The new face of American supervillainy

Turner Classic Movies’ online catalog entry for J.F. Lawton’s 1991 noir satire Pizza Man reads, merely: “The story of a jaded pizza delivery man.” Sure. And Ulysses is just some guy walking around Dublin. A perennial favorite of the early-1990s, pre-Jon Stewart, pre-South Park Comedy Central rotation, Pizza Man stars the porridge-faced American comedian Bill Maher as Elmo Bunn, a Los Angeles pizza deliveryman who, while desperately trying to recover $15.23 he’s owed for a large pie, unravels a massive real estate scandal, engineered by no less than Donald J. Trump (played by actor Simon Richards, whose sole listed IMDB credit is Pizza Man). Despite the contemporary, lamentable, cultural prevalence of figures like Trump and Maher, Pizza Man is the sort of movie that you don’t see very much anymore. One review called it “a sophisticated political satire,” and hailed Maher as “a hairy-chested macho guy with a great sense of humor,” both of which are pretty wishful thinking. Nevertheless, the very idea of audiences paying money to see Bill Maher square off against broadly caricatured figures like Trump, Michael Dukakis, Dan Quayle, Ronald Reagan, former LA Mayor Tom Bradley, and Japanese Prime Minister Yasuhiro Nakasone feels like a notion zapped in not only from a bygone era, but some other, weird dimension.

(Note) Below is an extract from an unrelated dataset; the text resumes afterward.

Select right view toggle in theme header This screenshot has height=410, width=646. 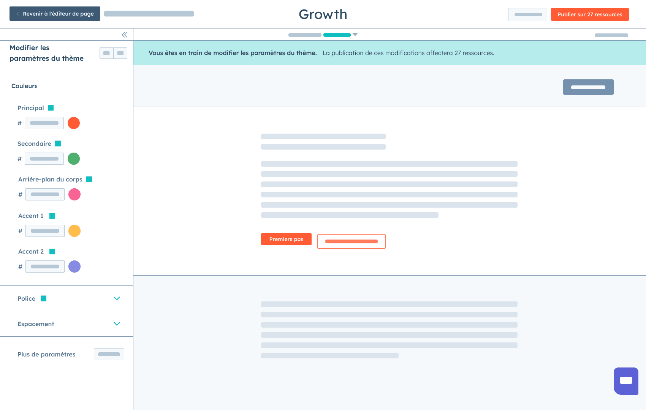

Exhibit B: 1988’s The Naked Gun. The seminal action comedy by David and Jerry Zucker and Jim Abrahams opens in Beirut, with a meeting of conniving world leaders: Idi Amin, Fidel Castro, Mikhail Gorbachev, Muammar Gaddafi, Yasser Arafat and Ayatollah Khomeini, all rendered in slapstick, potentially offensive caricature. “Gentleman!” the Ayatollah barks over the din. “If we do nothing else this week, we must conceive at least one terrorist act!” The meeting is broken up by Los Angeles “Police Squad” officer Frank Drebin (Leslie Nielsen), who proceeds to capably (and extrajudicially) bust up the meeting, using the Supreme Leader’s face like a speedbag, before clumsily falling out of a Persian window. Compare this to Akiva Schaffer’s recent Naked Gun reboot, which sees Liam Neeson—playing the son of Nielsen’s boobish flatfoot—squaring off against a conniving technologist played by Danny Huston, who is scheming to use smartphones to engineer a great civilizational reset. Huston’s villain is an all-too familiar contemporary type: a vaguely Muskish, Thiel-like “tech bro” billionaire.

There is no longer a foreign “elsewhere” where we can displace our anxieties. America is the imperial, authoritarian “Other.”

The ubiquity of this archetype has already been commented upon, extemporaneously. Of 2022’s Matrix: Revolutions, Vulture critic Bilge Ebiri wrote that, as contemporary pop culture bad guys go, “the tech bro is fair game because everybody despises him.” As far back as 2018, Guardian critic Angus Harrison noted that “the likes of Mark Zuckerberg, Elon Musk and Jeff Bezos” have changed “the face of villainy.” It’s not just that the tech bro villain is by now cliché, it’s that they seem to have supplanted any alternative. You don’t much see movies where America’s real-life antagonists get bopped in the nose, smacked in the nutsack, or poked-in-the-eyes anymore. Wherefore the Stooges of yesteryear?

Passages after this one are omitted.